* _抜粋本文_:

● ● ●

【解説】シリーズ長期脱炭素電源オークションとは何か― 20年級の投資回収を支えるkW収入
【解説】シリーズ長期脱炭素電源オークションとは何か― 20年級の投資回収を支えるkW収入
長期脱炭素電源オークションとは何か
― 20年級の投資回収を支える「長期kW収入」の設計図 ―


長期脱炭素電源オークション(以下、長期脱炭素オークション)は、将来の電力供給力(kW)を中長期にわたって確保し、同時に電源の脱炭素化投資を前に進めるための制度です。電力の取引というと、卸市場などでkWh(電力量)を売買するイメージが強いのですが、この制度が主に評価するのはkWhではなく、将来にわたり供給力を用意できること、つまりkWの価値です。

特徴は「長期」であることです。一般の容量市場(メインの容量取引)が原則として数年先の供給力を毎年確保するのに対し、長期脱炭素オークションは、建設期間が長く投資額が大きい電源や、系統の柔軟性に資する設備に対し、より長い期間の固定費回収の見通しを与える設計になっています。制度の全体像は、資源エネルギー庁のガイドラインと、OCCTO(広域機関)が公表する募集要綱・説明資料で整理されています。
資源エネルギー庁:長期脱炭素電源オークションガイドライン(2025年8月27日改定) (エネルギー庁)
OCCTO:長期脱炭素電源オークション概要(応札年度2025) (オクト)
以下では、実務担当者が制度を読み解き、案件の適合性や事業性を判断できるよう、目的、メカニズム、価格と収入の構造、第3回入札(応札年度2025)に向けた重要なルール変更(蓄電池枠の見直し、セル製造国30%制限、6時間要件、洋上風力の扱い)を、必要な数字を入れて整理します。
制度の目的
長期脱炭素オークションの目的は大きく二つです。

● ● ●

* _やるべきこと_: この解説のうち、「長期脱炭素電源オークション(以下、長期脱」から「長期脱炭素オークションの目的は大きく二つです。」までを、両端の語句も含めて一字一句そのまま書き写してください。 答えはこの解説だけを根拠にしてください。

● ● ●

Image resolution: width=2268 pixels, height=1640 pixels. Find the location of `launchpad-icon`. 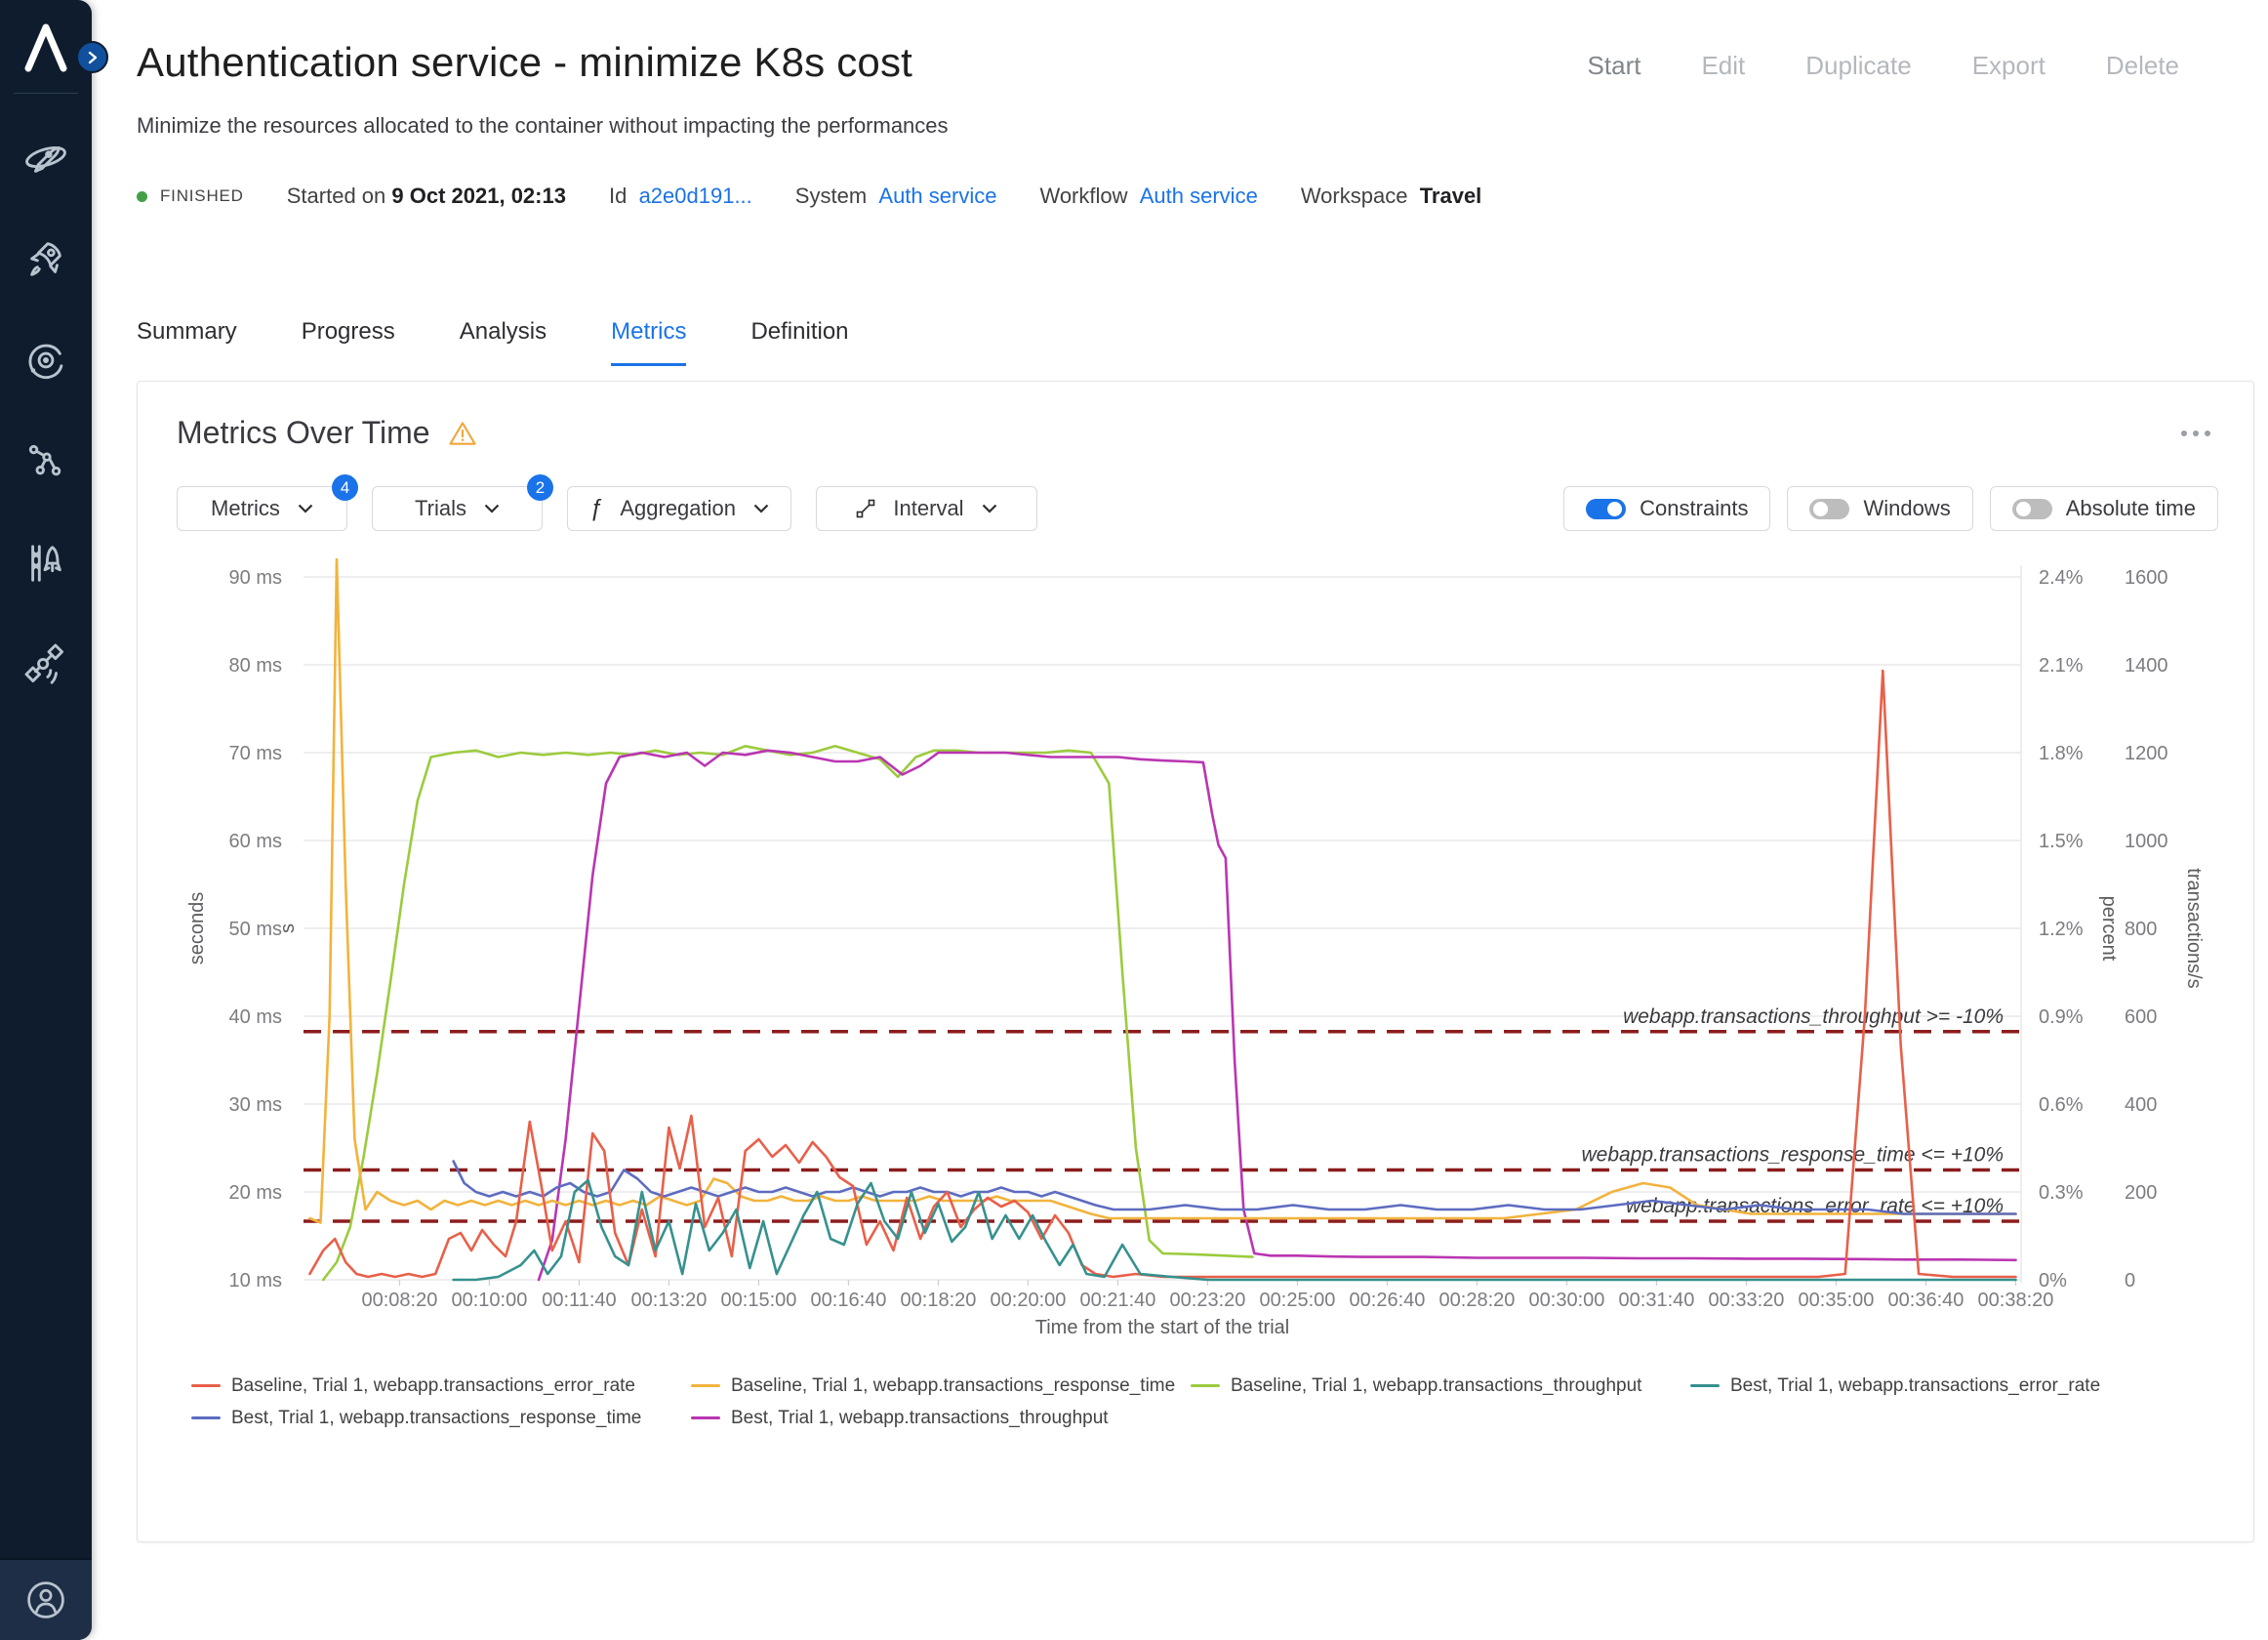

launchpad-icon is located at coordinates (46, 564).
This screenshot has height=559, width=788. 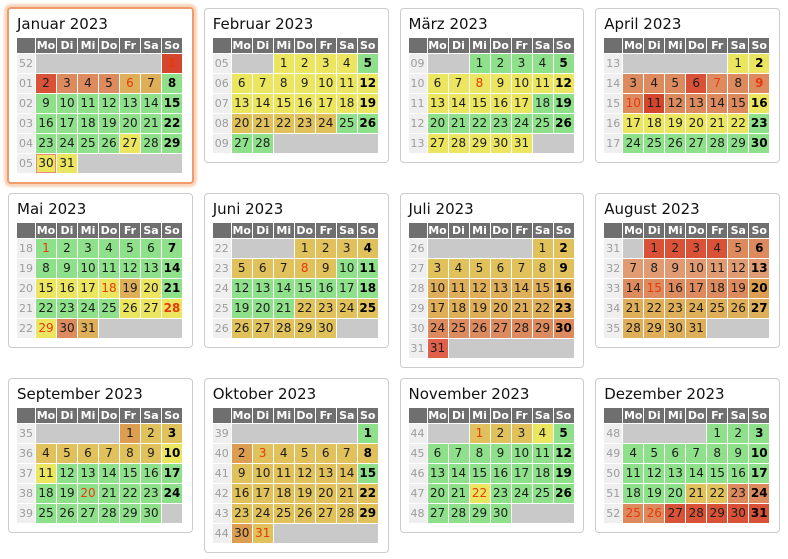 I want to click on day-cell: 18, so click(x=634, y=494).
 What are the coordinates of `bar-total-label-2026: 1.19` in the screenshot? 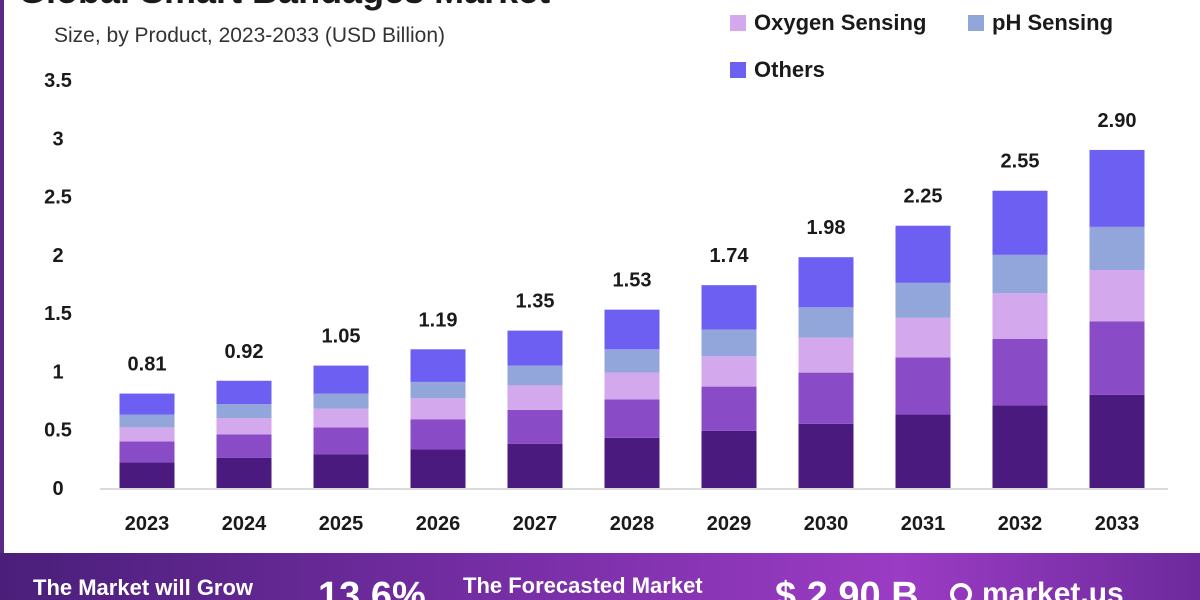 It's located at (438, 320).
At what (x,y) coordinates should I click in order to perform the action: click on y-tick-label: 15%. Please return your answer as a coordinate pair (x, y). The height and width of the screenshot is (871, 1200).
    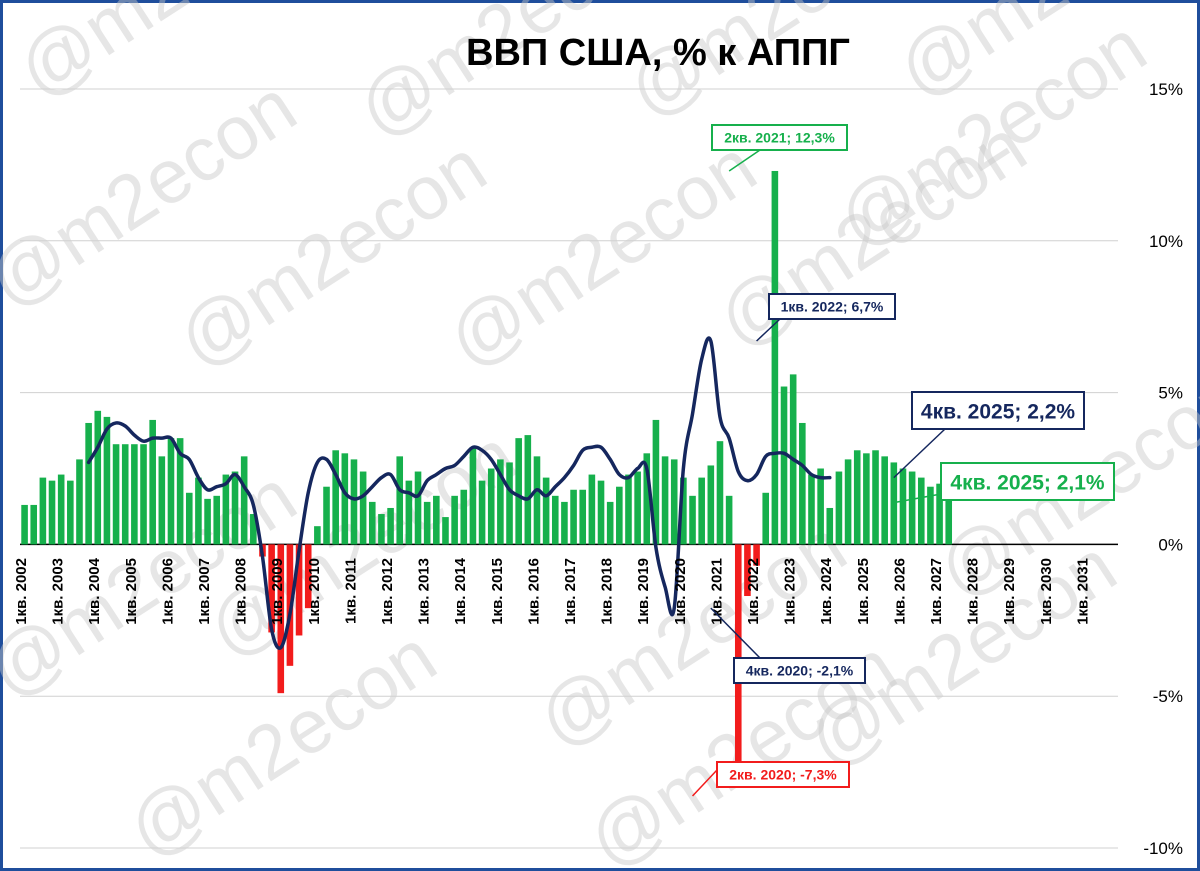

● ● ●

* _解答_:
長期脱炭素電源オークション(以下、長期脱炭素オークション)は、将来の電力供給力(kW)を中長期にわたって確保し、同時に電源の脱炭素化投資を前に進めるための制度です。電力の取引というと、卸市場などでkWh(電力量)を売買するイメージが強いのですが、この制度が主に評価するのはkWhではなく、将来にわたり供給力を用意できること、つまりkWの価値です。

特徴は「長期」であることです。一般の容量市場(メインの容量取引)が原則として数年先の供給力を毎年確保するのに対し、長期脱炭素オークションは、建設期間が長く投資額が大きい電源や、系統の柔軟性に資する設備に対し、より長い期間の固定費回収の見通しを与える設計になっています。制度の全体像は、資源エネルギー庁のガイドラインと、OCCTO(広域機関)が公表する募集要綱・説明資料で整理されています。
資源エネルギー庁:長期脱炭素電源オークションガイドライン(2025年8月27日改定) (エネルギー庁)
OCCTO:長期脱炭素電源オークション概要(応札年度2025) (オクト)
以下では、実務担当者が制度を読み解き、案件の適合性や事業性を判断できるよう、目的、メカニズム、価格と収入の構造、第3回入札(応札年度2025)に向けた重要なルール変更(蓄電池枠の見直し、セル製造国30%制限、6時間要件、洋上風力の扱い)を、必要な数字を入れて整理します。
制度の目的
長期脱炭素オークションの目的は大きく二つです。